Light in certain cases may be considered as a stream of particles called photons. Each photon has a linear momentum $\frac{\text{h}}{\lambda}$ where h is the Planck's constant and $\lambda$ is the wavelength of the light.

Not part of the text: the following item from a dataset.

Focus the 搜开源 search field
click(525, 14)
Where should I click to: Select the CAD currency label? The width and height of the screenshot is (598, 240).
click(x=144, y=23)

A beam of light of wavelength $\lambda$ is incident on a plane mirror at an angle of incidence $\theta.$ Calculate the change in the linear momentum of a photon as the beam is reflected by the mirror.

Answer

$\overrightarrow{\text{P}}_{\text{incidence}}=\Big(\frac{\text{h}}{\lambda}\Big)\cos\theta\hat{\text{i}}-\Big(\frac{\text{h}}{\lambda}\Big)\sin\theta\hat{\text{j}}$$\overrightarrow{\text{P}}_{\text{Reflected}}=-\Big(\frac{\text{h}}{\lambda}\Big)\cos\theta\hat{\text{i}}-\Big(\frac{\text{h}}{\lambda}\Big)\sin\theta\hat{\text{j}}$
The change in momentum will be only in the x-axis direction. i.e.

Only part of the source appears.